The task: Could you return, word for word, the part of the springtime text that opens with the words containing "In honor of" and closes with "from a magazine."?

Page:
--
Springtime, but it still feels like winter. I have a still-pretty-miserable cold, and the air is crisp and raw. The grass doesn't seem to have gotten the memo, that winter is lingering a bit longer, and everything's so green it seems like a fairy land. I remember this from last year, too: the little violets that bloom in the grass, dark purple, undercoloring the green so that it seems shadowed, fringed in rich sweet berry-blue.

In honor of spring, I made a spinach-strawberry-almond salad, which was lovely, of course. It was lovely because strawberries are lovely, at this time of year, and inexpensive and red and melting sweet as cotton candy, with just enough rough-textured flesh to remind you that it isn't all easy, this fruit-of-the-vine thing. I put the salad in a bread basket I made - literally, a basket made out of bread, woven and whatnot, bordered by more braided bread, a geuine feat that was way too much fun to make, and even more fun to see come out of the oven, and to parade around for everyone to admire. I felt so darn clever, coming up with that, except I didn't actually come up with it, I just stole it from a magazine.
--
Dataset excerpt:
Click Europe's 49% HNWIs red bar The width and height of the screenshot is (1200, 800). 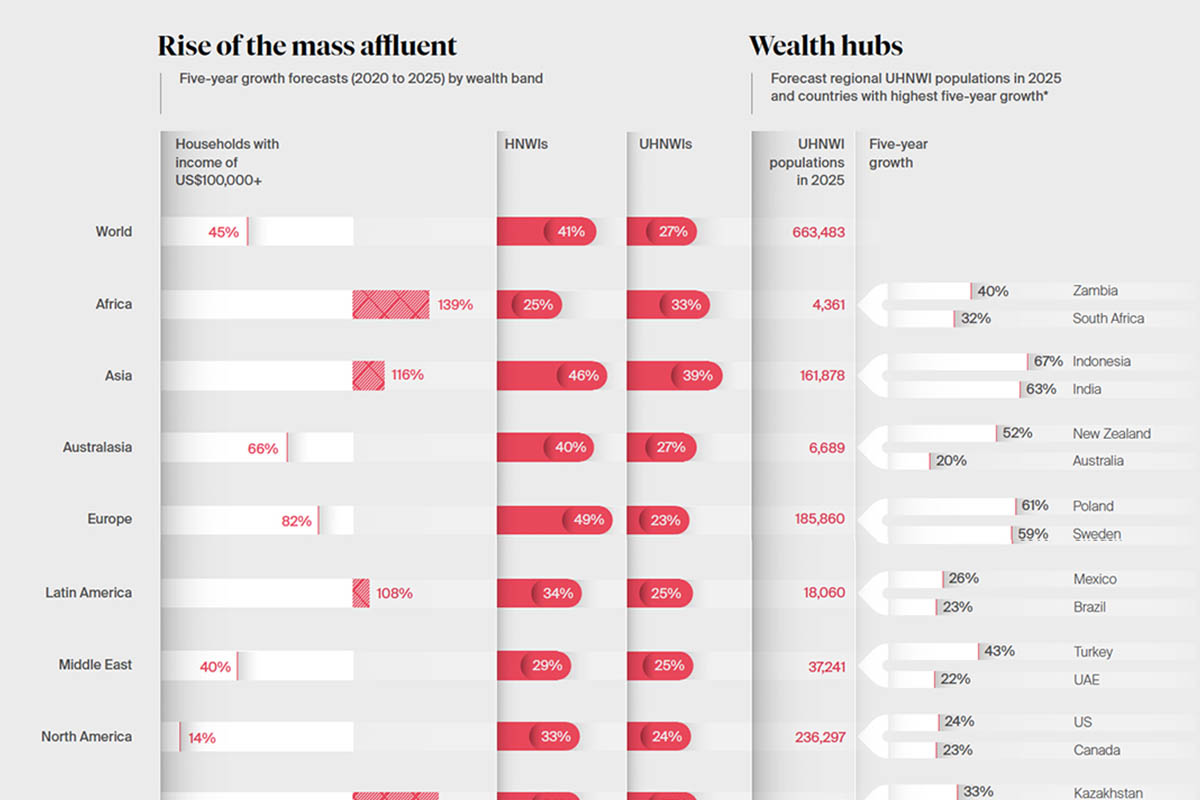coord(554,520)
--
Correct output:
In honor of spring, I made a spinach-strawberry-almond salad, which was lovely, of course. It was lovely because strawberries are lovely, at this time of year, and inexpensive and red and melting sweet as cotton candy, with just enough rough-textured flesh to remind you that it isn't all easy, this fruit-of-the-vine thing. I put the salad in a bread basket I made - literally, a basket made out of bread, woven and whatnot, bordered by more braided bread, a geuine feat that was way too much fun to make, and even more fun to see come out of the oven, and to parade around for everyone to admire. I felt so darn clever, coming up with that, except I didn't actually come up with it, I just stole it from a magazine.